I know we actually drove home so I must’ve climbed up into the VW Vanagon, but in Jane’s presence I was never able to bring space and time into a manageable volume. I only remember spinning completely out of control. Like an unresponsive fighter plane, my ailerons were out of order, and I expected impact at any moment. Jane would distort everything I knew to be true, even the constant of gravity. She moved differently than others. Around her, my senses seemed to be just a touch out of calibration, delayed, but still crystal clear when it mattered. Her gravity was different somehow, and her inexplicable weightlessness swam around in my head. Seeing her in that proximity put me in a state of grace that would completely shut down my frontal cortex, forcing me to use my primitive brain stem as my sole operating system. Jane was everything I had never seen before. She made me worry that she wasn’t secured to the ground, that she might just come unattached and drift away. But I wanted nothing more than for her to be secure. She was the polar opposite of my Grandaddy, whose feet were locked and loaded in The Law.
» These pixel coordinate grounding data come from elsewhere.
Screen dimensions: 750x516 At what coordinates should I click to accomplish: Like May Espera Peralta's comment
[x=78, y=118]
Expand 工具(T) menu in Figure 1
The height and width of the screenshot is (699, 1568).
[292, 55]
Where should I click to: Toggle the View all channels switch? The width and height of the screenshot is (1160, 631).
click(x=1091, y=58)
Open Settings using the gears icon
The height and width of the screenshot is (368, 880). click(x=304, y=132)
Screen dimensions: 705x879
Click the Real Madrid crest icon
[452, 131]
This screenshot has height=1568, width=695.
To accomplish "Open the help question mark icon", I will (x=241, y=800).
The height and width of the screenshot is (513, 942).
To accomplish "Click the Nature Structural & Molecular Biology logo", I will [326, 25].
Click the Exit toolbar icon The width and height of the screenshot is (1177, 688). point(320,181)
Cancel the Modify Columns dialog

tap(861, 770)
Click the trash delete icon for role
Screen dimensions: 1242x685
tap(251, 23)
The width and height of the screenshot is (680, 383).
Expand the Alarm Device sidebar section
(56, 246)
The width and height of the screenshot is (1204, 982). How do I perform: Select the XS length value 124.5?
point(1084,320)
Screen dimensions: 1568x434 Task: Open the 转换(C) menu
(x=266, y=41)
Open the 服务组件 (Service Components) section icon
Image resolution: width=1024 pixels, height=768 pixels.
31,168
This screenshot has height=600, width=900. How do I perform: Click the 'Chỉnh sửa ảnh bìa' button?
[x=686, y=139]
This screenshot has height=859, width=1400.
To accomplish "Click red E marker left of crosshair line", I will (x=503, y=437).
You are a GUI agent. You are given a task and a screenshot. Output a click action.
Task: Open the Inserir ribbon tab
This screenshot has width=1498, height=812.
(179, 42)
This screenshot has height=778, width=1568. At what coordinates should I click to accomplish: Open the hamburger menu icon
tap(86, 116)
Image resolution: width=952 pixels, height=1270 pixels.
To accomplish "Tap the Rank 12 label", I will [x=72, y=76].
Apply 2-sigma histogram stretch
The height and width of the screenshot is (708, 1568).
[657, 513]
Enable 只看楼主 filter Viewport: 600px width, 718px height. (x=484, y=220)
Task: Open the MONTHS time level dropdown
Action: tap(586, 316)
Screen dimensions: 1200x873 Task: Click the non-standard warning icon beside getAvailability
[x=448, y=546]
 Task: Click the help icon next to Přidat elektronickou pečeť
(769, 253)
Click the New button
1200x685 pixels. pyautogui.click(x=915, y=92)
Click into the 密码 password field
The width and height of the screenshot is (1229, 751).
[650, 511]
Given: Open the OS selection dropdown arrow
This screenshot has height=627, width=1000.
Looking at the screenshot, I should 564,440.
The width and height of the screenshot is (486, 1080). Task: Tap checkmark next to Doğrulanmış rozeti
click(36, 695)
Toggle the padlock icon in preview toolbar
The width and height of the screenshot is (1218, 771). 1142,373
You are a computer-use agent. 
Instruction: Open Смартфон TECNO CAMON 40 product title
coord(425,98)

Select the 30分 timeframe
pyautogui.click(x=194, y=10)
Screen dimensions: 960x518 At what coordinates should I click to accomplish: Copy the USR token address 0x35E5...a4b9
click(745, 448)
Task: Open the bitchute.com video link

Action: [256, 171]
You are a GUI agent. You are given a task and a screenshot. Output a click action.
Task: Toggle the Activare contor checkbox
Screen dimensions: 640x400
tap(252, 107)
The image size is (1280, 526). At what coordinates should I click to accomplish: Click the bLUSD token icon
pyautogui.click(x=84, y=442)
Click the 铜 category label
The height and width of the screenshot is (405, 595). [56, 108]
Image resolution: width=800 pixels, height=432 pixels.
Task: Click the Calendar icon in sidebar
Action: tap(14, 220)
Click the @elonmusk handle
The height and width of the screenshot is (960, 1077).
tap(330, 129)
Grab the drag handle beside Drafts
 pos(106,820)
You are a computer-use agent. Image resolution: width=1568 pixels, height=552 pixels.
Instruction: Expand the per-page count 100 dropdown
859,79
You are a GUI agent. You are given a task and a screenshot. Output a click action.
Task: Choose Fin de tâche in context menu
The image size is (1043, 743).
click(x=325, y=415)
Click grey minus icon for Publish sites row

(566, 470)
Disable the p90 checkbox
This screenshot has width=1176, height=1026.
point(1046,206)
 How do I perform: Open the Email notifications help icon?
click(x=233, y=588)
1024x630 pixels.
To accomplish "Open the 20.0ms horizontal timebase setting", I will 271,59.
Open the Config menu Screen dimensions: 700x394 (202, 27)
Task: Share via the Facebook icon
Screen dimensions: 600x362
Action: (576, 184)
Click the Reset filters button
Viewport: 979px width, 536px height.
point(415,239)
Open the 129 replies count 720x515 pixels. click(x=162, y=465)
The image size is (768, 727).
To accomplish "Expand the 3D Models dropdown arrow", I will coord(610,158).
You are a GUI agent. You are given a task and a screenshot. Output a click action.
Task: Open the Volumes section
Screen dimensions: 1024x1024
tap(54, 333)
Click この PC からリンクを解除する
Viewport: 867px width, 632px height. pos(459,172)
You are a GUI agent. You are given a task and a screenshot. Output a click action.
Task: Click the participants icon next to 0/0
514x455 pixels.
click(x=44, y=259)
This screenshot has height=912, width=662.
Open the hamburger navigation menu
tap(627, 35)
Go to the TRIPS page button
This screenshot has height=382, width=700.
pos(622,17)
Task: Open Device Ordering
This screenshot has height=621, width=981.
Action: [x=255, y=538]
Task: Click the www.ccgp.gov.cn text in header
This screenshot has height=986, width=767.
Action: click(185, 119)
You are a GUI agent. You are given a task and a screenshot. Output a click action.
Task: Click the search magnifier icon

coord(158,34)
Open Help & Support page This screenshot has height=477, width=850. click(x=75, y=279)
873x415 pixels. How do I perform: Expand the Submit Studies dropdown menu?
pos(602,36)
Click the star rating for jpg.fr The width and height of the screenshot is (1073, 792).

I know we drove home because that’s where Jane left me standing, still rooted and gazing up at her at exactly the same angle, but in my own driveway. I had remained hiding the whole time behind my Speed Racer aviator goggles. But Dad was right—I could still see clearly, though my body was steaming. It was as if all of my atoms had locked down at once, and I was in emergency orbit. All I could do was wave my hand and watch Jane’s Vanagon drive away with her smile a spotlit bouquet in a florist shop window as she peered out past the flapping back window curtain.
My only real proof that I had ridden in Jane’s presence was that I now held in one hand her cobalt blue feather and in my other, her “Silence.”
“You got Simon and Garfunkel there, son? Been sittin’ here for minutes waiting for you to move, Mickey.”
“Sorry, Dad.”
“Who was that?” Dad pulled his Gran Torino up to the shattered garage door.
“Oh. My homeroom teacher. They stole my bike.”
“You didn’t lock it, did you?” I was humiliated, but after my moment with Jane I didn’t even need a Grunt to get through his disappointment.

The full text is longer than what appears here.